Colin Dearth is actually the featured performer this week, which suits me just fine – I find his material excellent (no mere sports page recital this time!) and his delivery even better. Plus, as an added bonus, he typically launches into extended monologues between each selection, and these might be the cream of the crop. He talks about his first poetry reading ever, which seems to be a significant instance of synchronicity relating to my own struggle, squirming in the chair, that he would broach this topic. That night, the occasion of his maiden recital, he had staggered in wasted, possibly not even aware a poetry session was underway, and stumbled up to the podium to recite a few insane lines off the top of his head. Since then, his approach has become slightly more refined. Warmly reminisces about recitals past, here and elsewhere, of “blowin’ a doob in back” before making his way to the stage, and once reading from a room in the rear of the building via a walkie talkie placed on the podium. All in all, I felt I could have listened to him read and talk for hours.

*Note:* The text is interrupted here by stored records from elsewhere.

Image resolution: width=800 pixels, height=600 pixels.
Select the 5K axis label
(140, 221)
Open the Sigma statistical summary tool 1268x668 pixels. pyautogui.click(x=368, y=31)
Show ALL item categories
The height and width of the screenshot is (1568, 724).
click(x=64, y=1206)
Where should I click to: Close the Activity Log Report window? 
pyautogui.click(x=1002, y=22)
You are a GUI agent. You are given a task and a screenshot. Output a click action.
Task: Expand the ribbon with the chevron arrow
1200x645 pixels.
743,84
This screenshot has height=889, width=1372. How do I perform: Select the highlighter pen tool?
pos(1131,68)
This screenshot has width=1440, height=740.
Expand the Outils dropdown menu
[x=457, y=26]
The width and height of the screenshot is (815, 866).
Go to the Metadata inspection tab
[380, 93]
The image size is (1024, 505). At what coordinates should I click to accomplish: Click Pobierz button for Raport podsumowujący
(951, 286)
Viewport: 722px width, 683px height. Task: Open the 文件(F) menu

But of course, I have bigger fish to fry – namely, getting up and reading my own singsongy stanzas. After Dearth is finished, they have anyone interested waltz up and sign in, with only the first twelve earning a slot tonight. Initially I’m thinking to myself, in copout escape hatch fashion, “hey, I’ll wait and see if there are any slots left after everyone else signs up, then maybe add my name to the list.” But after a tortured second or two decide, screw that, I’d come here to read and would not be denied. Good thing I make that call when I do, too, for I wind up being exactly the twelfth person to put my name in the proverbial hat. Yet when the slots themselves are assigned, I am saddled with an early one, either second or third, which is fortunate in the sense that I don’t have an opportunity to lose my nerve.

Everything and everyone else is pretty much a blur. I remember clutching my blue notebook with these two typewritten sheets inside, the ones I’d transcribed to my computer and printed earlier to avoid fumbling through handwritten pages. I remember cautioning everyone before I begin, too, with the disclaimer that this is my first ever performance. They applaud before syllable one, then, which does help ease the nerves a bit. And my delivery is without question a wooden monotone, although the words themselves are not bad, as I rattle off the lyrics to Vibraphone and Fall Away Like Dust. Then it’s over. People clap and I hustle back to my dark back corner – and as I pass his table in front, Victor gives me the a silent thumbs up and nod of the head, which is all the approval I need.